The key difference is that Mary would elect Portability upon John’s death, securing the maximum exemptions available to both of them and the entire estate would receive a second step-up in basis upon Mary’s death, saving that $775,000 in capital gains taxes that John’s children had to pay in our original example.

For those couples with nuclear, non-blended families a Living Trust that is revocable throughout both spouse’s lifetimes, and which does not require an administrative division and ongoing separate management after the first spouse dies might be worth considering.

California Authorizes Transfer on Death (TOD) Beneficiary Deeds.

Effective January 1, 2016, a recently signed California law will allow revocable transfer on death deeds, or TOD deeds, to be recorded in California.

Question: What is a TOD deed?

Answer:  A TOD deed is a revocable beneficiary deed, involving the gift of a residence, which is signed, dated and notarized by the transferor. It must then, within 60 days of execution, be recorded with the county where the real property is situated.

The TOD deed, unlike other deeds, does not become a completed transfer (gift) until the transferor dies.

While the transferor is still alive, he or she can at any time revoke the TOD deed in the following ways:

  • By recording a written revocation with the same county recorder's office
  • By recording another TOD deed
  • Or by transferring or selling the real property and recording the irrevocable transfer deed.

The purpose of the TOD deed is to provide a less expensive option for those persons with simple estate planning goals that do not require a revocable living trust, or in those estate planning situations the joint tenancy or reserved life estate irrevocable deeds are not desirable approaches.

Specifically, consider a parent who wants to leave his or her residence without probate outright to one child whose circumstances do not necessitate the protection of a further trust. The TOD deed is intended for this simple situation.  Combined with a simple financial estate where it is possible to name Transfer on Death (TOD) beneficiaries to all of one’s financial accounts, may make this approach a simple, effective, and more affordable one.

Unlike the joint tenancy or the reserved life estate approaches the parent remains the sole owner till death and is free to do as he or she pleases with the residence.

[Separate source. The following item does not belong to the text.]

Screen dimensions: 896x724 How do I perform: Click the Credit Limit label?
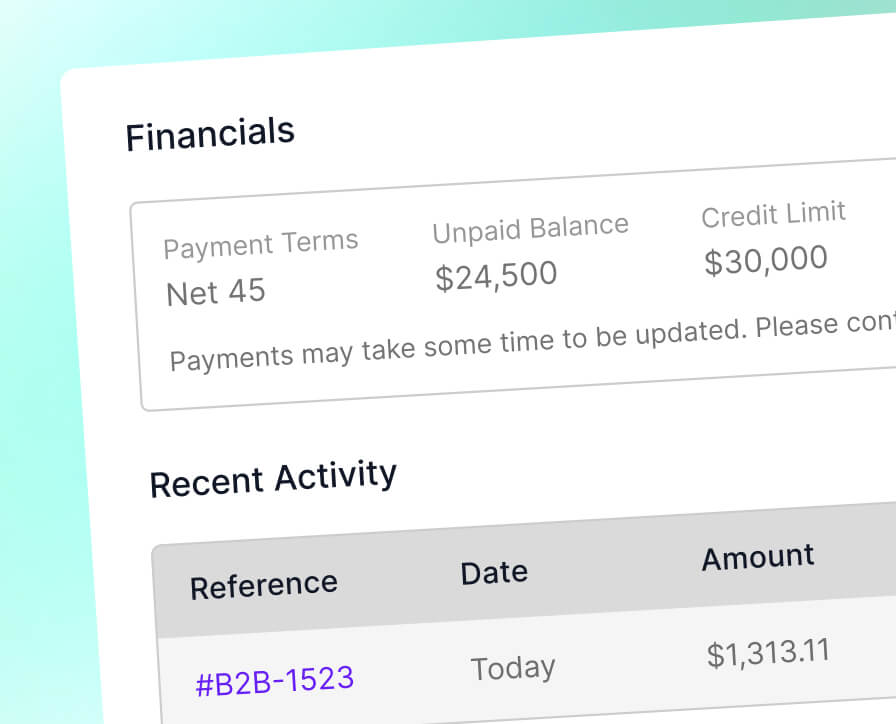coord(773,214)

Also, like the reserved life estate deed, when the parent dies the child receives a new tax basis equal to the date of death appraised value of the residence.

If, however, the parent intends that the residence is sold, after she dies, and the proceeds divided between multiple children, or if one or more of these children receives SSI or Medi-Cal, then a TOD deed may not be the answer and having a living trust with a single trustee in charge of settling the estate and a special needs trust for the children on SSI or Medi-Cal is still well worth the additional expense.

The TOD deed also does not protect against SSI or Medi-Cal claims, either those claims against the transferor or the transferee (gift recipient).

Because the TOD deed is revocable it is included in the transferor's estate for purposes of estate recovery claims related to the transferor’s receipt of needs based public benefits.

Thus, if the transferor him or herself received SSI or Medi-Cal benefits prior to death then California will place a lien on the residence when the transferor dies, regardless of the TOD deed.

Accordingly, the TOD deed is not really appropriate for someone wanting to avoid SSI or Medi-Cal estate recovery claims against their residence.

When multiple beneficiaries are involved, having one trustee in charge of marshaling, selling and distributing the decedent's trust assets – including assets other than the residence – will provide a compelling advantage over the TOD deed which results in multiple owners of the decedent’s residence having to cooperate amongst themselves regarding what becomes of the residence.

In summary, the TOD deed is not an equivalent to the revocable living trust. Rather, like the joint tenancy and life estate deeds, the TOD deed occupies a limited niche position.

The revocable living trust remains the most comprehensive and often times best approach to dealing with one’s estate planning needs.